Below is an example of an invalid JSON file:

    [
{
"EmailId": "test-cwdl@cloudwick.com",
"IsAdmin": "no",
"UserId": "testuser"
},
{
"EmailId": "test1-cwdl@cloudwick.com",
"IsAdmin": "no",
"UserId": "testuser1"
}
]

Below is an example of a valid JSON file:

    { "EmailId": "test-cwdl1@cloudwick.com", "IsAdmin": "no", "UserId": "testuser1" }
{ "EmailId": "test-cwdl2@cloudwick.com", "IsAdmin": "no", "UserId": "testuser2" }
{ "EmailId": "test-cwdl3@cloudwick.com", "IsAdmin": "yes", "UserId": "testuser3" }
{ "EmailId": "test-cwdl4@cloudwick.com", "IsAdmin": "no", "UserId": "testuser4" }
{ "EmailId": "test-cwdl5@cloudwick.com", "IsAdmin": "yes", "UserId": "testuser5" }
Note

For JSON files, if dataset validation is enabled then column names in the files must exactly match the column names in the dataset schema

Datasets

Create Lakeformation Datasets

Create new Datasets with Lakeformation as target location for structured data in CSV/TSV/XLSX/JSON/Parquet formats.
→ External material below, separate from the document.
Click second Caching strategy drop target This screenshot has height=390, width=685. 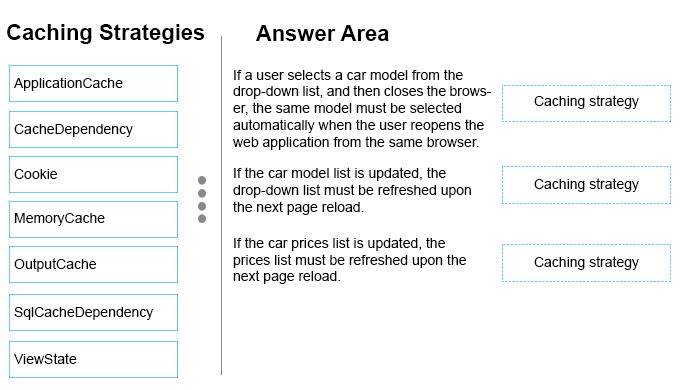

Create_Lakeformation_Datasets

Load Lakeformation Datasets

Loading of Lakeformation datasets is same as S3-Athena datasets. To know more, refer to Athena Datasets for more detail.

Fine grained permissions with Lakeformation Datasets

Lakeformation datasets provide an additional layer of security for the data stored in Amorphic. Currently, two levels of access control are available: Owners and Read-only.

Owners of the datasets are provided with full column access by default and cannot be modified. However, fine-grained access control can be applied to Authorized Read-only members of the dataset. Owners of the dataset can select individual users and choose which columns the Read-only user can access.

Please find the list of examples on how user permissions are applied based on Authorized Users and Groups.

EffectivePermissions_Lakeformation_Datasets

This feature has certain limitations. For more information, refer to the Limitations section.

Below animation shows how to apply fine grained permissions on LF dataset:

EffectivePermissions_Lakeformation_Datasets

Fine grained permissions with Lakeformation Datasets(TBAC)

Owners of the dataset can choose Read-Only tags and specify which columns those tags can access.

Note
  • Only Read-Only tags can be restricted
  • A user with Owner tag access has the ability to access all columns.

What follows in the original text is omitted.